Pool Default Scales with
dispatcher_pool 4 TASKQ_DISPATCHER_POOL_SIZE
heartbeat_pool 4 TASKQ_HEARTBEAT_POOL_SIZE
worker_pool int(max_concurrency * 1.5) TASKQ_MAX_CONCURRENCY
notify_conn + leader_conn 2 (dedicated) Fixed

Total per worker ≈ dispatcher + heartbeat + worker_pool + 2. For 10 workers at max_concurrency=16: ~10 × 34 = 340 connections. Ensure Postgres max_connections accommodates this plus your application's connections.


Security Hardening

Admin UI authentication

  1. Embed in your FastAPI app with an auth_dependency callable (HTTPBearer, OIDC, session middleware). See admin-ui.md.
  2. Or run behind a reverse proxy with auth (nginx basic auth, OAuth2 proxy, mTLS) and set TASKQ_ADMIN_UI_REQUIRE_AUTH=false.
  3. Keep TASKQ_ADMIN_ACTIONS_ENABLED=false unless operators need cancel/retry/run-now — these are write operations that modify job state.
  4. Set TASKQ_HEALTH_TOKEN for machine-to-machine health/metrics, or explicitly set TASKQ_HEALTH_REQUIRE_TOKEN=false if relying on network policy.

Network policies

Port Service Exposed to
5432 Postgres Workers, admin UI, migrate jobs only
6379 Redis Workers, admin UI only
8080 Admin UI Internal operators only; never public
Unix socket Worker health Same pod only (exec probes)

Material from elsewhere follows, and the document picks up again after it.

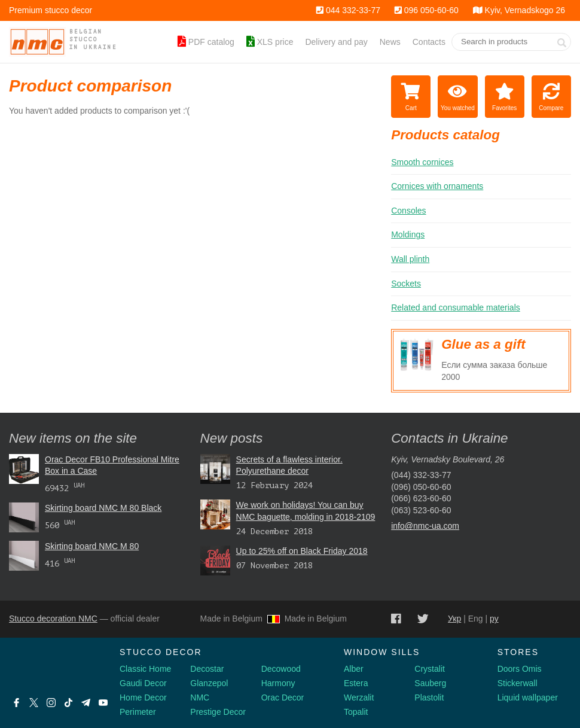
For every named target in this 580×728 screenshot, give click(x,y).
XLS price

The admin UI should never be exposed to the public internet without an authentication layer. Use Kubernetes NetworkPolicy resources to restrict pod-to-pod communication.

Database credentials

Store TASKQ_PG_DSN and TASKQ_REDIS_URL in a secret manager (Kubernetes Secret + secretKeyRef as shown in the Deployment manifest), not in image layers or git. Use a dedicated Postgres role for TaskQ with least-privilege permissions: CREATE on the schema for migrations, SELECT, INSERT, UPDATE, DELETE on all TaskQ tables for runtime.

Redis ACLs

If Redis is shared, restrict the TaskQ user to its keyspace:

redis-cli ACL SETUSER taskq on >${REDIS_PASSWORD} ~taskq:* +@all -@dangerous

Redis TLS

For managed Redis (ElastiCache, MemoryDB, Azure Cache), use rediss:// to enable TLS: TASKQ_REDIS_URL=rediss://redis.internal:6379/0.